Estrutura e Funcionamento do Banco Genético
O banco estadual será interligado à rede nacional de perfis genéticos, seguindo as diretrizes do Ministério da Justiça e Segurança Pública. Segundo a nova lei, os perfis poderão ser inseridos em três circunstâncias distintas: para criminosos condenados por crimes hediondos ou de violência grave, por meio de decisões judiciais e pela doação voluntária de familiares de pessoas desaparecidas.
Proteção de Dados e Sigilo
A legislação estabelece rigorosos mecanismos de proteção para os dados armazenados no banco. As informações terão acesso controlado e serão mantidas em sigilo, garantindo que apenas dados genéticos e informações sobre o sexo biológico sejam utilizados para identificação. A privacidade de características físicas ou comportamentais será respeitada, evitando exposições desnecessárias.
Direitos dos Titulares de Dados
Os indivíduos cujos dados estiverem no sistema terão direitos assegurados. Em situações como absolvição, erro pericial ou extinção da punibilidade, será possível solicitar a exclusão dos registros.
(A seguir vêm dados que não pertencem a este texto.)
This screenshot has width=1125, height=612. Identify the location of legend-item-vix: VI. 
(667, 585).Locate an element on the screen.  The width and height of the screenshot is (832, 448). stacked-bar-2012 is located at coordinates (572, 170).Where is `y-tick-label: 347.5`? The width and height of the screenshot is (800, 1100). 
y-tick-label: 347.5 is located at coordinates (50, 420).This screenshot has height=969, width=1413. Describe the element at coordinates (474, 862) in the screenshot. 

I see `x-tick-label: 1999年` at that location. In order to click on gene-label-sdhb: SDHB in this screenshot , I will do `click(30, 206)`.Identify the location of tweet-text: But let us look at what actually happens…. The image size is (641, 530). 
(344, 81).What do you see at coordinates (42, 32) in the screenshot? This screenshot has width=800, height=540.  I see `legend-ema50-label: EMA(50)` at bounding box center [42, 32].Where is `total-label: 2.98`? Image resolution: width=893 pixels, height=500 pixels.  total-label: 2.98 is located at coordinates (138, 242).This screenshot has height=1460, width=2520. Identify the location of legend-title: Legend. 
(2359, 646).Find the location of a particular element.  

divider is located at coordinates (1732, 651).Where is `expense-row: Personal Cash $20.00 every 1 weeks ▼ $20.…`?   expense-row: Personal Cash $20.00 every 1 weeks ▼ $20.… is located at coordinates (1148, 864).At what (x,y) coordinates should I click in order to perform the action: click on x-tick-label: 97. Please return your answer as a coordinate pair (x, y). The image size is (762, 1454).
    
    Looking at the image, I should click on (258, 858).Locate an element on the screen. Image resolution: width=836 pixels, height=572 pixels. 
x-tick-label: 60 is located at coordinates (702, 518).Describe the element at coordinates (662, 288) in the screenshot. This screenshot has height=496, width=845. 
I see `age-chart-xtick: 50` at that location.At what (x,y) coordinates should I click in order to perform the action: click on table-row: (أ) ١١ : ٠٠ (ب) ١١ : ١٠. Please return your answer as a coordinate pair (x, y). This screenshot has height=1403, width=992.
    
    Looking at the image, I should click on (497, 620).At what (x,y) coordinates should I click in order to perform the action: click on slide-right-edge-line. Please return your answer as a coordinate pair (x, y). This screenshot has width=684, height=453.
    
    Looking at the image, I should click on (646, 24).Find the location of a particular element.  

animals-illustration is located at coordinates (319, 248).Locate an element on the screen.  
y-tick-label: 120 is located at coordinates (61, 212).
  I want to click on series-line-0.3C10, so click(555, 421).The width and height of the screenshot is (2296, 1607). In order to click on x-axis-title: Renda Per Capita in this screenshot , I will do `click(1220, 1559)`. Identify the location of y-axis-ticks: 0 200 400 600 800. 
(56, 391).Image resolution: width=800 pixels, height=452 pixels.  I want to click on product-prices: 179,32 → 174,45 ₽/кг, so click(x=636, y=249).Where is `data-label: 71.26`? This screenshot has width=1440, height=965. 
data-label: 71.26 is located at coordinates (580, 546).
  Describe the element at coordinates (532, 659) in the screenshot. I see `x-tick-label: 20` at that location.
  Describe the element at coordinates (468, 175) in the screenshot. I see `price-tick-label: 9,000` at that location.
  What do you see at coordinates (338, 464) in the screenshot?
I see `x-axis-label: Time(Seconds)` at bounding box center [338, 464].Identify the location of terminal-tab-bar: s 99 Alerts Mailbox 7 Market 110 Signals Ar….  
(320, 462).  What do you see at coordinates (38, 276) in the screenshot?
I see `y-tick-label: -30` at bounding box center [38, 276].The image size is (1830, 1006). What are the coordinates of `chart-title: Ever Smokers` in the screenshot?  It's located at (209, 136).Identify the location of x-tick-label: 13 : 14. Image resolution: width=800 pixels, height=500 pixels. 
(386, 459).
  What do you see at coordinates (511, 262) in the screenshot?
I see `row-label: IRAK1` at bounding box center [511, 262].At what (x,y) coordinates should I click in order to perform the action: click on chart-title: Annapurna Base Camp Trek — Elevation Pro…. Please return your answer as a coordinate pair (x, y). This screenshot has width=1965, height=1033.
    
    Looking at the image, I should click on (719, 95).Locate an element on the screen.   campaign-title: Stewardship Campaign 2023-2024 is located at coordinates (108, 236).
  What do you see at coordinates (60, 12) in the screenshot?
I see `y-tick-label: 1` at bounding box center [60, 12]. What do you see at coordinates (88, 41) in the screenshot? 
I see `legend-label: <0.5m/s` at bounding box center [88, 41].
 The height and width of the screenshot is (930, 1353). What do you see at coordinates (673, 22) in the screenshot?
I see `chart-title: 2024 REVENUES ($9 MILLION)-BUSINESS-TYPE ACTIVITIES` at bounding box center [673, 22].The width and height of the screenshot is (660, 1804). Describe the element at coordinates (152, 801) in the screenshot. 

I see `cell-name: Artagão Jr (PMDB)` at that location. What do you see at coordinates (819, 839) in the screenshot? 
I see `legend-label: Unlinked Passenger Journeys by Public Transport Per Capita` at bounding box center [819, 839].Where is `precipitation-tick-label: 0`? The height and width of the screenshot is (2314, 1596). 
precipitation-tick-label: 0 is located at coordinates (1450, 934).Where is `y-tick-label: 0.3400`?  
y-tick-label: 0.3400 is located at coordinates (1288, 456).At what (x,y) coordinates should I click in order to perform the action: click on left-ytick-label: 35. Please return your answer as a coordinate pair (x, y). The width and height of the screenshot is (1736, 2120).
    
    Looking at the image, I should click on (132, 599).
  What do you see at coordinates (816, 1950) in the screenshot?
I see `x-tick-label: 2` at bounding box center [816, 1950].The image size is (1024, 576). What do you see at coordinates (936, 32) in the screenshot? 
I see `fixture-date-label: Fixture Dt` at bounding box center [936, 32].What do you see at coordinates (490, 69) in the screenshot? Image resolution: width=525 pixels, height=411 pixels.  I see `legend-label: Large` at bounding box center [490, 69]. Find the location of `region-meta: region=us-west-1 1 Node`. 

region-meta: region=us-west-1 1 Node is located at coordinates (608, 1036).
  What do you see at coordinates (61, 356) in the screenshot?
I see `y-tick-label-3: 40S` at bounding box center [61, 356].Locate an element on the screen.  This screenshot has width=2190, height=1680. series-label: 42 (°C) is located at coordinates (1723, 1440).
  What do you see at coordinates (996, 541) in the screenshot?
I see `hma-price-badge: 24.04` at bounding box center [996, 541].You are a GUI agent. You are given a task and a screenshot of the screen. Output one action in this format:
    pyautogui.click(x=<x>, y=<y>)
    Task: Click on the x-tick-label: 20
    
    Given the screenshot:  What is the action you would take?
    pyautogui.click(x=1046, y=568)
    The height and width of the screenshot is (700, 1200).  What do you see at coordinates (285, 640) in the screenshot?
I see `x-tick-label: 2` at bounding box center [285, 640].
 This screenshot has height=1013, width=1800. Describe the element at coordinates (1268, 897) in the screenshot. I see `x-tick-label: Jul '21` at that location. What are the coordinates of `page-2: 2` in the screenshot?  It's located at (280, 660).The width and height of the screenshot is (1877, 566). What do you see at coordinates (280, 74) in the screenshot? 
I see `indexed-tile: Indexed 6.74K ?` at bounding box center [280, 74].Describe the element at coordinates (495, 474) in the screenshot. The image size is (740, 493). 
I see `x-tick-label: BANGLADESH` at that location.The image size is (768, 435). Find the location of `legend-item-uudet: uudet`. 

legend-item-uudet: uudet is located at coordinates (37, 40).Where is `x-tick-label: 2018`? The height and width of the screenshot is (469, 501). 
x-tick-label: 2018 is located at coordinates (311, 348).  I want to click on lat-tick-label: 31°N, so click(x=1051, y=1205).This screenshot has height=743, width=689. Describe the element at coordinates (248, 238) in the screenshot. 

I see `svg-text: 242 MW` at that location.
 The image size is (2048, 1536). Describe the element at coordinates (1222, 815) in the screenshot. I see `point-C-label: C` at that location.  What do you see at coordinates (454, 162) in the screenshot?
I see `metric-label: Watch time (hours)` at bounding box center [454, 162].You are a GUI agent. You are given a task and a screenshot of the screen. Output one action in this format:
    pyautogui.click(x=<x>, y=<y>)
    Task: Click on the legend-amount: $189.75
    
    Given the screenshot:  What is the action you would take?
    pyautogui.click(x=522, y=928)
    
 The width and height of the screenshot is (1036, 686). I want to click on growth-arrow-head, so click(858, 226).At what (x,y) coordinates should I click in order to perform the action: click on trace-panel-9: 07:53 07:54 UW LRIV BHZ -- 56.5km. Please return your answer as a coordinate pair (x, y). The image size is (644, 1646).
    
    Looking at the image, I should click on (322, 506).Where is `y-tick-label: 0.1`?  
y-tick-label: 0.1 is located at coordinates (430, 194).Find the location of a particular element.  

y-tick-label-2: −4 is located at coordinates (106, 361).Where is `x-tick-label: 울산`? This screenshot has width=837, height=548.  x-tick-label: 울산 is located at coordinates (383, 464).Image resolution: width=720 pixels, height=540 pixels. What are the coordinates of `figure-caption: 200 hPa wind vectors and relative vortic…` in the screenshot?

Além disso, o titular ou seu representante legal poderá requerer a correção de informações, promovendo assim um controle maior sobre os dados pessoais.
Conformidade com a LGPD
A implementação do banco genético está em conformidade com a Lei Geral de Proteção de Dados Pessoais (LGPD). O estado designará um responsável pelo tratamento das informações, assegurando que medidas de segurança, transparência e prevenção de abusos sejam rigorosamente adotadas.
Colaborações com Instituições de Pesquisa
Além de sua estrutura básica, o estado do Rio de Janeiro também planeja estabelecer parcerias com universidades e instituições de pesquisa. Essas colaborações visam aprimorar o sistema de identificação, contribuindo para a eficácia das investigações e para a solução de casos de desaparecimento.
A criação deste banco genético representa uma inovação importante nas práticas de segurança pública do estado, oferecendo uma nova esperança para familiares de pessoas desaparecidas e reforçando o compromisso com a justiça e a proteção de dados.